I’ve found the way around age discrimination is to actively seek out older
bosses.

------
TheRealDunkirk
As a late-40's engineer/programmer/admin, I've been fortunate to stay
technical for my 25 years or so, but I've seen the other side of this
argument. We had a guy who was in his later 50's, as a top-level "tech" pay
grade, who wrote some Perl twenty-something years ago. He was given 3 simple
tasks in Visual Basic, and couldn't complete a single one. The company did an
RIF, and he just barely made the cut to get an early retirement. He took it,
knowing he'd be let go if he didn't.

So, yeah, as a middle-aged guy, these stories scare my pants off.

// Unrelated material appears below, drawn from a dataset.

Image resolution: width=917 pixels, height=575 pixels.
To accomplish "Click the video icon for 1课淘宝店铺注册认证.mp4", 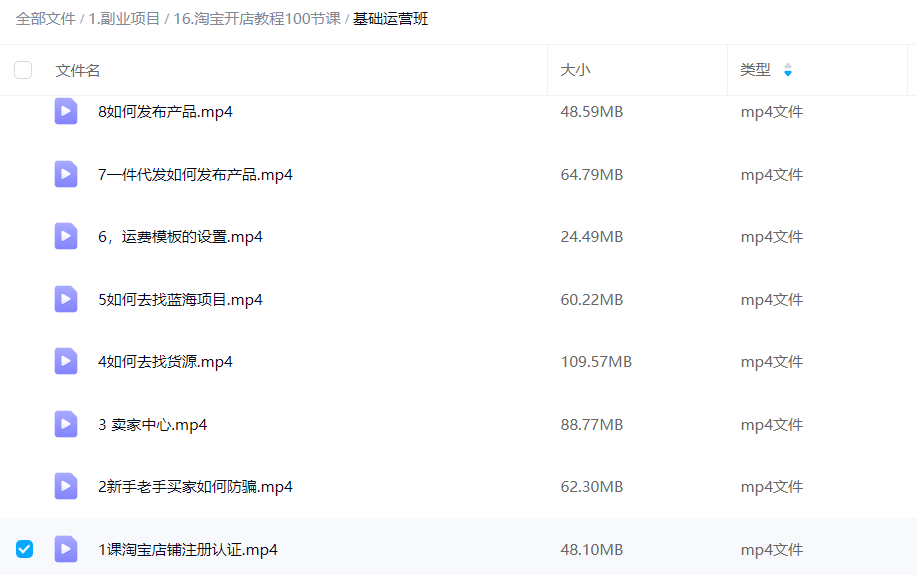I will (x=66, y=549).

However, I
think this other guy's story is pretty common. I suspect that there are a lot
of people who, thanks to some early success at being technical in a large
company, rise through the pay scale, and then never update their skill set.
These people NEED to go. They're a drag on an already-cripplingly-
overencumbered organization.

You have to keep learning. Forever. After over a decade happily coding with
Rails, I'm now learning Java for web applications. Yikes. I can't say I'm
enjoying the experience, but I AM learning a lot.

Just throwing out a counterpoint. I'm not sure that taking the money saved,
and hiring a small army of Indian college grads is the answer, but that's a
whole different discussion.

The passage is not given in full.